### Tarefa 1
No texto sobre Esaú e Jacó, qual é o título do caderno manuscrito encontrado na casa do conselheiro Aires?
### Tarefa 2
Diga se cada afirmação abaixo está de acordo com o texto sobre Esaú e Jacó e cite as palavras do texto que decidem cada caso. (a) Pedro se torna médico, e Paulo, advogado. (b) Os cadernos enumerados de I a VI constituem a matéria de Esaú e Jacó. (c) Pedro é republicano.
### Tarefa 3
Prossiga com o texto sobre Esaú e Jacó a partir da última frase apresentada.
===== Texto fornecido
Em aparência tão somente a crônica de uma família da burguesia carioca, mesclada com o registro de fatos históricos significativos da história brasileira da época (Abolição, República), o romance Esaú e Jacó ultrapassa este realismo trivial e converte o drama dos irmãos que se odeiam em alegoria (realidade simbólica). Uma alegoria baseada na mitologia religiosa e na percepção machadiana de que as paixões humanas são irracionais e avassaladoras, sobrepondo-se ao intelecto e ao equilíbrio interior.
O que observar
1) Preste atenção à intrincada questão do narrador. Na advertência do livro, alguém (Machado?, o narrador?) adverte que o texto em questão era um caderno manuscrito, com o título de Último, encontrado junto a outros seis cadernos enumerados de I a VI, na casa do falecido conselheiro Aires.
O sétimo (Último) constitui a matéria de Esaú e Jacó. Só que Aires também é personagem do texto, ficando no ar a ideia de que haveria um narrador independente, com acesso a este diário. O narrador partilharia dos pontos de vista ali expostos por Aires, como se os dois fossem um só.
2) Lembre que o conflito permanente entre os gêmeos, Pedro e Paulo, que já brigavam no ventre da mãe, Natividade, talvez represente a guerra surda dos seres humanos, o choque das ambições e a intensidade brutal das paixões e dos atos individuais. Esta oposição entre os gêmeos materializa-se no fato de Pedro tornar-se médico e Paulo, advogado; Pedro monarquista e Paulo, republicano, e assim por diante.
==========
===== Dados extraídos
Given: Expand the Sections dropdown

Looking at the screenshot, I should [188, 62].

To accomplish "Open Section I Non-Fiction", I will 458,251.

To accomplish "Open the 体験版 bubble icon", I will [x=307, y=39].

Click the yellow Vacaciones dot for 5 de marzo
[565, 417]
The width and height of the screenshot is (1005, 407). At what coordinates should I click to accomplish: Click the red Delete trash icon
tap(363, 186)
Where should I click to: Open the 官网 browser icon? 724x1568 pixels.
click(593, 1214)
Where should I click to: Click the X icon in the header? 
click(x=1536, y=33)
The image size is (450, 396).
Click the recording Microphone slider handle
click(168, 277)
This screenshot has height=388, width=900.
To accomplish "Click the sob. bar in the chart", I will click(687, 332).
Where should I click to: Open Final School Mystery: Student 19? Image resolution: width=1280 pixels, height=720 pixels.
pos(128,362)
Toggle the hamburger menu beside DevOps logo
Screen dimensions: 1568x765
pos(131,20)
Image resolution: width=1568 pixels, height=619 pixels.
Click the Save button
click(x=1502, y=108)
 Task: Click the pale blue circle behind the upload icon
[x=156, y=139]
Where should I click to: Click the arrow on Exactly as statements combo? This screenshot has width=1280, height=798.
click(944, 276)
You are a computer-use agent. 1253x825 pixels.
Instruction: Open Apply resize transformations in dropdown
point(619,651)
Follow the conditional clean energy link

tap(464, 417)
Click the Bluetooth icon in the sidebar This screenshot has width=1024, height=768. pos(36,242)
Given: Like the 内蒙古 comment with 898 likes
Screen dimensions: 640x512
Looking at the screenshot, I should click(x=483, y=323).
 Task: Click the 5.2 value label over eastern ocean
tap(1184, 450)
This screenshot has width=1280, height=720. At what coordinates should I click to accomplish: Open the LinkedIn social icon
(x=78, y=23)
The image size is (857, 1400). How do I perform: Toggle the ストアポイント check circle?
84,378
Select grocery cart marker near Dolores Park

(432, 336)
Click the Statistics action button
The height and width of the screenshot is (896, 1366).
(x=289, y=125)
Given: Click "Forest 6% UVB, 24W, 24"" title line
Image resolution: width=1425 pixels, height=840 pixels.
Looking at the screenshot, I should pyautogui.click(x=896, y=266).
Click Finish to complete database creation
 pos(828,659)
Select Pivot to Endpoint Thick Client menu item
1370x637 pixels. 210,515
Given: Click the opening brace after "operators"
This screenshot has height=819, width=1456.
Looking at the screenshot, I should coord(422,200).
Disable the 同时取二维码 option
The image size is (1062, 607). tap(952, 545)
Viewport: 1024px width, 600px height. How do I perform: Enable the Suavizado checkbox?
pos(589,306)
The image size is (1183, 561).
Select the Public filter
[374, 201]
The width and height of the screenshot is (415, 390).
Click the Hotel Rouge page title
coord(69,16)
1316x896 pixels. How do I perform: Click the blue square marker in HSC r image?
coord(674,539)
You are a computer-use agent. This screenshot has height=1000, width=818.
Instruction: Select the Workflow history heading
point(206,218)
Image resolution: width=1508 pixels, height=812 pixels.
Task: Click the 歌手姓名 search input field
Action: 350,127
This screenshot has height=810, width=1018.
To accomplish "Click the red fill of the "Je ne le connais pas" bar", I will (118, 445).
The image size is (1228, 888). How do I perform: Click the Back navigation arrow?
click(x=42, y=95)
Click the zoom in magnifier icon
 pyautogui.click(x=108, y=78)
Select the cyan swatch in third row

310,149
==========
### Resposta 1
Último.

### Resposta 2
(a) Sim: "Pedro tornar-se médico e Paulo, advogado"
(b) Não: "O sétimo (Último) constitui a matéria de Esaú e Jacó."
(c) Não: "Pedro monarquista e Paulo, republicano"

### Resposta 3
3) Objeto do amor dos dois gêmeos, Flora Batista, a protagonista feminina, é uma "inexplicável", na definição do conselheiro Aires. É a síntese personificada da ambiguidade, pois não os encoraja nem os rejeita, e tem estranhos delírios nos quais as figuras dos dois irmãos se fundem.
Ela deveria escolher um deles para se casar, mas gosta de ambos e não se decide, acabando por adoecer. A doença progride e ela morre. Morre de indecisão, diz o crítico Augusto Meyer.
Última dica
Não deixe de reler os capítulos 62 e 63 do romance, são os mais famosos do livro. Neles, Custódio tenta obter o auxílio de Aires para decidir o que colocar na tabuleta nova de sua confeitaria, até então chamada Confeitaria do Império, pois a República recém fora promulgada. Os argumentos do confeiteiro são hilariantes porque mostram a absoluta subordinação da ideologia e das questões políticas ao interesse pessoal, aliás um dos motivos centrais da obra de Machado de Assis.